Quando o Hamas realizou sua ofensiva contra Israel em outubro do ano passado, jornalistas compararam o ato a um pogrom, angariando capital emocional para defender a crueldade sionista que naquele momento já tinha tido início. Fingiram esquecer que o que aconteceu ali foi justamente o contrário.
Pogroms eram algo totalmente diferente. Eram a violência contra um povo minoritário e oprimido. O ataque do Hamas foi o inverso: mais uma tentativa de um povo de se libertar do seu invasor.
A única comparação possível, que esses jornalistas se recusam naturalmente a fazer, é com a rebelião do Gueto de Varsóvia. Israel tem feito em Gaza nas últimas décadas o que os nazistas fizeram em Varsóvia, mas agora em muito maior escala.
É por isso que a definição do Hamas como terrorista parece cada vez mais inaplicável. Ninguém chama, por exemplo, a Resistência Francesa na II Guerra de “terrorista”, porque ninguém pode negar a uma nação oprimida e ocupada o direito à resistência armada. A não ser que essa nação seja a palestina.

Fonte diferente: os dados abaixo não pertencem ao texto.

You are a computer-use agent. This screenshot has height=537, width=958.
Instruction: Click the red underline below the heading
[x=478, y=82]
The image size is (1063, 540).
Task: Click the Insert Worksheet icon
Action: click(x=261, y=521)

Há toda uma nomenclatura canalha utilizada pela mídia internacional para mascarar o genocídio. Falam, por exemplo, da guerra de Netanyahu contra o Hamas, e não do que realmente é, a execução de um genocídio pelo Estado de Israel contra o povo palestino. Usando esses termos, Israel pode destruir a Faixa de Gaza, pode atacar a Cisjordânia, pode chacinar mais de 100 pessoas na fila da ajuda humanitária.
Usando as palavras certas, eles podem tudo, como dizia a Golda Meir.
Independente de como chamamos o Hamas, e independente do resultado desta crise, a única coisa que se pode tomar como garantida é que a cada incursão israelense em território palestino, a existência de Israel se torna cada vez mais inviável.
Desde o início, Israel só foi possível pelo investimento das grandes potências, pelo interesse estratégico dos EUA, por exemplo, em um enclave no posto de gasolina do mundo. Num mundo multipolar onde outras potências se afirmam, no entanto, essa posição se torna a cada dia mais vulnerável.
E a cada pai morto, a cada mãe assassinada, Israel cria mais e mais militantes do Hamas, construindo aos poucos a sua própria inviabilidade. O ódio se espalha e se justifica. Israel entrou em um círculo de violência e autodestruição do qual não poderá mais sair.